[Selection]

# FREE: Life in cold blood poster



## kinsey (Jan 19, 2008)

Free poster showing 14 British Reptiles

BBC/OU Open2.net - Life in Cold Blood - Free poster and magazine


----------



## Synergy (Dec 5, 2007)

08-Feb-2008 15:54:26 *Thank you for your request.*
You have requested the following:

Life in Cold Blood
Spring Ozone Magazine


----------



## Reptilerescueden (Jan 2, 2006)

Hubby ordered mine last week


----------



## Diablo (May 25, 2007)

Mine arrived this morning


----------



## trese (Oct 2, 2006)

i ordered mine yesterday, it froze when i tried the other day lol


----------



## Mikey_C (Oct 19, 2007)

Ahhh.... That'll be what the Open University package is that arrived this morning for Hayley!

I thought it might be something to do with her uni course!!


----------



## Diablo (May 25, 2007)

Mikey_C said:


> Ahhh.... That'll be what the Open University package is that arrived this morning for Hayley!
> 
> I thought it might be something to do with her uni course!!


Yeah there is a OU in there.


----------



## the-tick (Nov 27, 2006)

got mine today YAY


----------



## ANT (Nov 11, 2007)

same, i too got mine today!


----------



## Uncle Les (Dec 29, 2007)

I am still waiting :whistling2:


----------



## Graham (Jan 27, 2007)

I ordered mine on Monday straight after the broadcast, I guess it'll arrive soon.


----------



## grannykins (Oct 9, 2006)

Just ordered.


----------



## Jade01 (Feb 21, 2007)

ordered mine on monday, still waiting but then agen i only ordered it on monday lol!


----------



## Guest (Feb 9, 2008)

Thank you !


----------



## AshMashMash (Oct 28, 2007)

Mine came today, its wicked!


----------



## Andy b 1 (May 14, 2007)

ordered mine


----------

[Data provided]
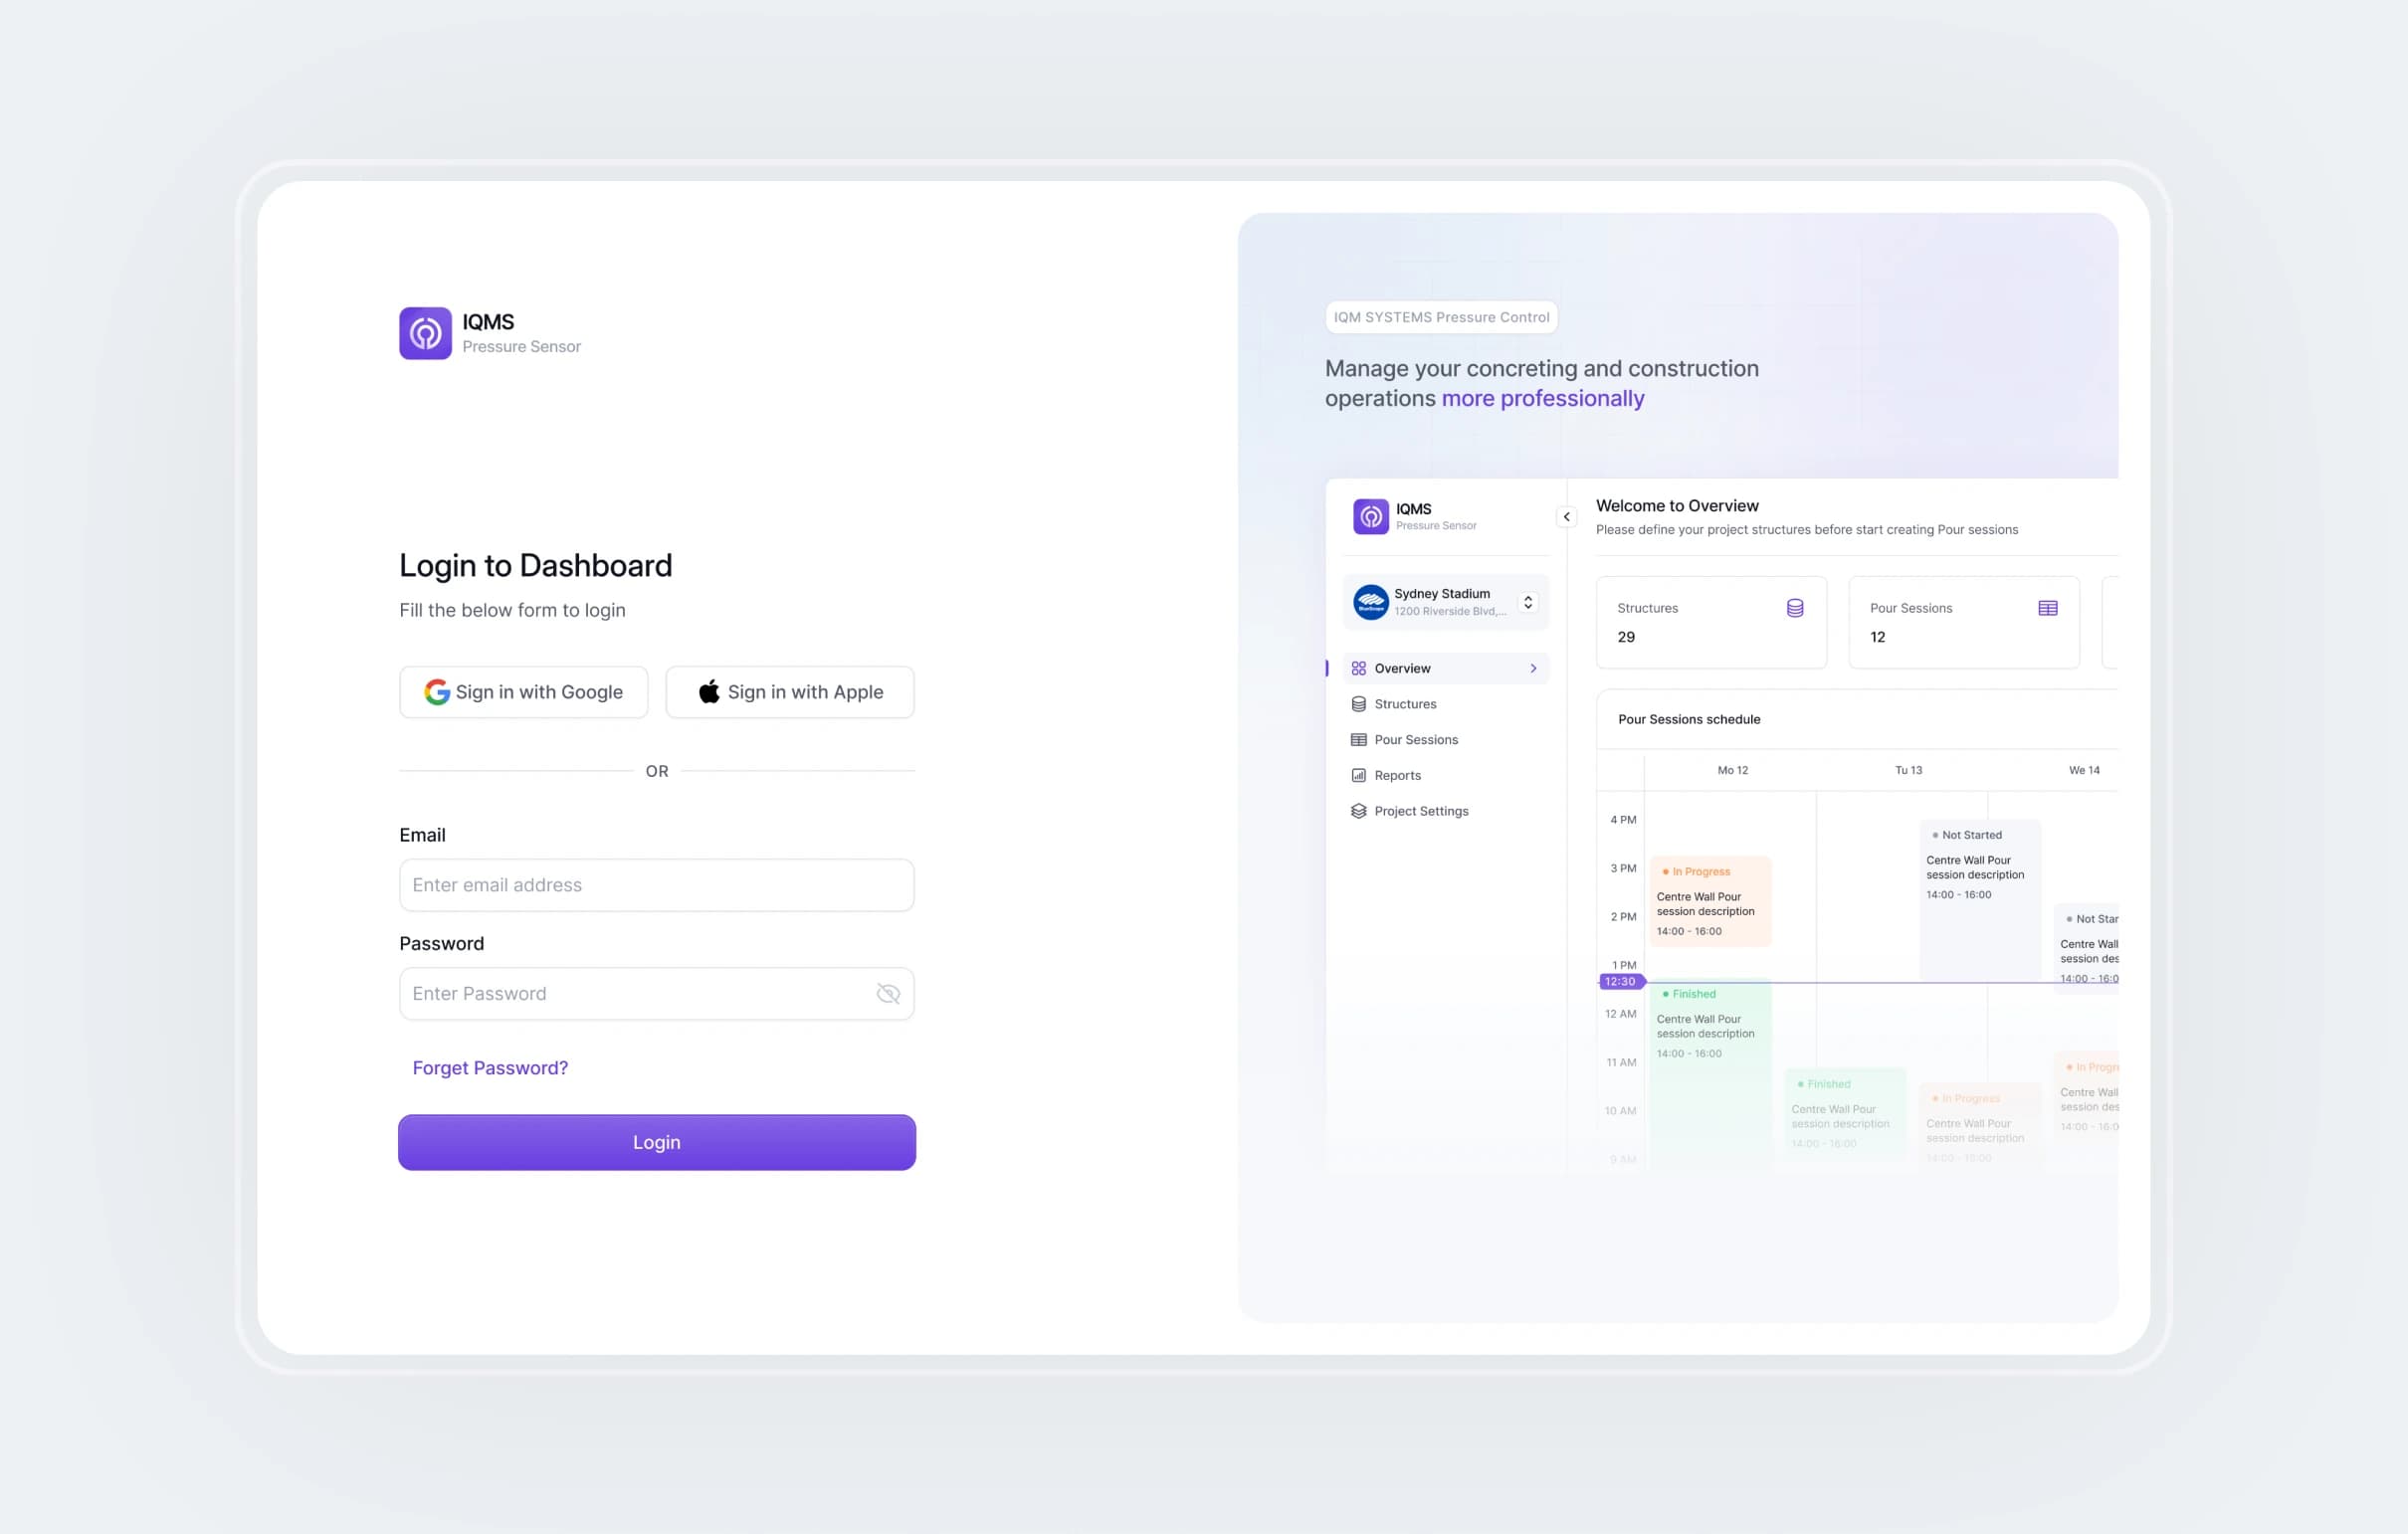Toggle the sidebar collapse arrow button
The image size is (2408, 1534).
1565,516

[Exercises]
1. Rewrite everything in the poster thread from "## kinsey (Jan" down to "(Dec 5, 2007)", swapping "poster" for "print".
2. List the usernames of the members in the poster thread who say their own copy has already arrived.

[Exercise results]
1.
## kinsey (Jan 19, 2008)

Free print showing 14 British Reptiles

BBC/OU Open2.net - Life in Cold Blood - Free print and magazine


----------



## Synergy (Dec 5, 2007)

2.
- Diablo
- the-tick
- ANT
- AshMashMash